THE BLOG

She’s Completely Given Up | Can You Still Save Your Marriage?

Dec 15, 2025

In today’s video, I’m going to break down the real reasons why your wife seems like she has completely given up on you and your marriage, and give you the path forward that WORKS to turn that around, even if you are feeling hopeless and think she is gone for good. 

When a client tells me, “Jeff, she’s done. She’s emotionally gone,”

He usually says it in that quiet voice, not angry, not even necessarily sad anymore.


Just… hollow, and like all is lost. You know that tone, right?

Like life has drained out of your relationship, and no matter what you say, she just stares back with that blank expression.

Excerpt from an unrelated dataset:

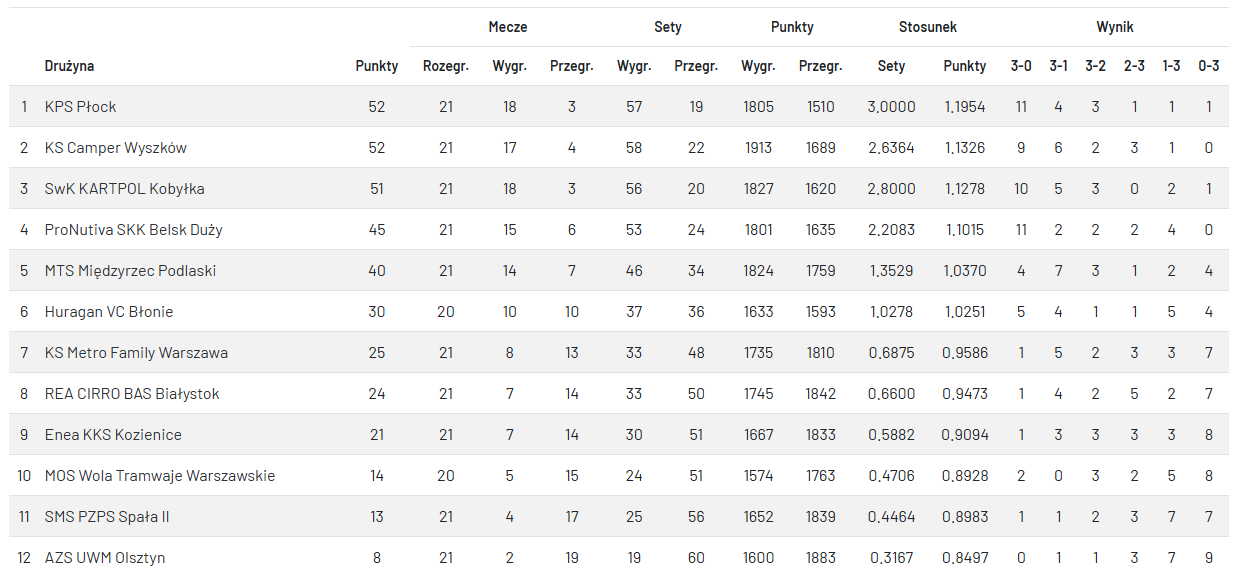Select AZS UWM Olsztyn team
1242x587 pixels.
coord(105,558)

Not hate or love. Just… complete indifference. And that’s the part that breaks you and makes you feel defeated.

I’ve had many men tell me that they would almost rather that she would yell, or cry, or even tell them she’s furious— because then at least it would feel that there’s something left in her.

But the silence?  The distance?  It feels like she’s already long gone from the marriage in her heart.

If that’s where you are right now… This video is for you.

Because yes. Believe it or not, when she’s completely given up, there’s still a way forward that is VERY effective in saving your marriage

But it’s not through words or persuasion, it is going to be through reclaiming the emotional foundation she stopped trusting you to hold.

 

Why she “gave up” isn’t what you think

Most men think she gave up because of the big fight, causing abrupt disconnection, or because she “fell out of love.” But that’s not actually the core reason.

She gave up because she lost faith in your leadership. That doesn’t mean she wanted a dictator, but it does mean she wanted a compass.

A man she could emotionally lean on when things got hard, and when that compass started spinning in circles and completely out of proper direction, she stopped feeling safe following it.

So what happens when she loses that faith? That is when the disconnection happens for her emotionally because she has to protect herself.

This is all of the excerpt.